Nothing may be changed. Give the entries below again exactly.

** The records follows **

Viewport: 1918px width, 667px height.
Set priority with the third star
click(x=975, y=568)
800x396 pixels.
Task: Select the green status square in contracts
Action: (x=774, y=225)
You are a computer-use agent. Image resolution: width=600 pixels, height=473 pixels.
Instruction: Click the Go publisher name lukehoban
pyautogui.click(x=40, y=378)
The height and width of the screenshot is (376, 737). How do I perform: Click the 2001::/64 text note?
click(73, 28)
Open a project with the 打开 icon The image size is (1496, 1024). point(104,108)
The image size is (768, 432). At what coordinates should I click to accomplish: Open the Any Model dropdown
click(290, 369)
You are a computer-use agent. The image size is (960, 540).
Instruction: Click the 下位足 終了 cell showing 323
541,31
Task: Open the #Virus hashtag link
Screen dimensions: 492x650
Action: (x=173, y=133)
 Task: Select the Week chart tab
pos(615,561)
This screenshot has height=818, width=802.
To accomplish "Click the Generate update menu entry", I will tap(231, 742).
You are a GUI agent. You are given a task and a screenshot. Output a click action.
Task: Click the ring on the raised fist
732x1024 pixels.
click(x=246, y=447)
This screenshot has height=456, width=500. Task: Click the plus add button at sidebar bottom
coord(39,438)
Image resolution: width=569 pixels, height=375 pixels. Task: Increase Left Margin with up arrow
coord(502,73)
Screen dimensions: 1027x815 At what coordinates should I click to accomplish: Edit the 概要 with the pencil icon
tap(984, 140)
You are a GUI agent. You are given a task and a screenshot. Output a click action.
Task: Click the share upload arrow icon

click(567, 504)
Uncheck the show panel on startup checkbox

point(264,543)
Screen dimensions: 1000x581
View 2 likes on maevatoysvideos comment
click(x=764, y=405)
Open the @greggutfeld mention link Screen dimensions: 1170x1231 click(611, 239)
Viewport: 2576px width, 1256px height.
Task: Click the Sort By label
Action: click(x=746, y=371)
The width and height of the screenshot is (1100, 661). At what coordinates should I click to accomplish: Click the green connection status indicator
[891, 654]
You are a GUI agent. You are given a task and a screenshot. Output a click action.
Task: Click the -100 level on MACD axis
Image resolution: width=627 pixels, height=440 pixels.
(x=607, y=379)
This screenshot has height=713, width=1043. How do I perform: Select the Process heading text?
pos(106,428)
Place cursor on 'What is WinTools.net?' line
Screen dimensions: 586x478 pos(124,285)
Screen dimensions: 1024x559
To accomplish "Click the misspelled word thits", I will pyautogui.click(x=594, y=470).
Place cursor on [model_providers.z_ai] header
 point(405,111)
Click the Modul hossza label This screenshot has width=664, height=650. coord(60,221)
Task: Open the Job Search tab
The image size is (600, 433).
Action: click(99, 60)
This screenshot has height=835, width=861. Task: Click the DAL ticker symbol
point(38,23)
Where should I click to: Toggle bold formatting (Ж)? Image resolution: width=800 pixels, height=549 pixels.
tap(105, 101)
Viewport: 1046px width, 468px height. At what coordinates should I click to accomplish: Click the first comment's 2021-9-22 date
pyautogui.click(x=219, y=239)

** End of The records **

_Exercise output_:
Viewport: 1918px width, 667px height.
Set priority with the third star
click(x=975, y=568)
800x396 pixels.
Task: Select the green status square in contracts
Action: (x=774, y=225)
You are a computer-use agent. Image resolution: width=600 pixels, height=473 pixels.
Instruction: Click the Go publisher name lukehoban
pyautogui.click(x=40, y=378)
The height and width of the screenshot is (376, 737). How do I perform: Click the 2001::/64 text note?
click(73, 28)
Open a project with the 打开 icon The image size is (1496, 1024). point(104,108)
The image size is (768, 432). At what coordinates should I click to accomplish: Open the Any Model dropdown
click(290, 369)
You are a computer-use agent. The image size is (960, 540).
Instruction: Click the 下位足 終了 cell showing 323
541,31
Task: Open the #Virus hashtag link
Screen dimensions: 492x650
Action: (x=173, y=133)
 Task: Select the Week chart tab
pos(615,561)
This screenshot has height=818, width=802.
To accomplish "Click the Generate update menu entry", I will tap(231, 742).
You are a GUI agent. You are given a task and a screenshot. Output a click action.
Task: Click the ring on the raised fist
732x1024 pixels.
click(x=246, y=447)
This screenshot has height=456, width=500. Task: Click the plus add button at sidebar bottom
coord(39,438)
Image resolution: width=569 pixels, height=375 pixels. Task: Increase Left Margin with up arrow
coord(502,73)
Screen dimensions: 1027x815 At what coordinates should I click to accomplish: Edit the 概要 with the pencil icon
tap(984, 140)
You are a GUI agent. You are given a task and a screenshot. Output a click action.
Task: Click the share upload arrow icon

click(567, 504)
Uncheck the show panel on startup checkbox

point(264,543)
Screen dimensions: 1000x581
View 2 likes on maevatoysvideos comment
click(x=764, y=405)
Open the @greggutfeld mention link Screen dimensions: 1170x1231 click(611, 239)
Viewport: 2576px width, 1256px height.
Task: Click the Sort By label
Action: click(x=746, y=371)
The width and height of the screenshot is (1100, 661). At what coordinates should I click to accomplish: Click the green connection status indicator
[891, 654]
You are a GUI agent. You are given a task and a screenshot. Output a click action.
Task: Click the -100 level on MACD axis
Image resolution: width=627 pixels, height=440 pixels.
(x=607, y=379)
This screenshot has height=713, width=1043. How do I perform: Select the Process heading text?
pos(106,428)
Place cursor on 'What is WinTools.net?' line
Screen dimensions: 586x478 pos(124,285)
Screen dimensions: 1024x559
To accomplish "Click the misspelled word thits", I will pyautogui.click(x=594, y=470).
Place cursor on [model_providers.z_ai] header
 point(405,111)
Click the Modul hossza label This screenshot has width=664, height=650. coord(60,221)
Task: Open the Job Search tab
The image size is (600, 433).
Action: click(99, 60)
This screenshot has height=835, width=861. Task: Click the DAL ticker symbol
point(38,23)
Where should I click to: Toggle bold formatting (Ж)? Image resolution: width=800 pixels, height=549 pixels.
tap(105, 101)
Viewport: 1046px width, 468px height. At what coordinates should I click to accomplish: Click the first comment's 2021-9-22 date
pyautogui.click(x=219, y=239)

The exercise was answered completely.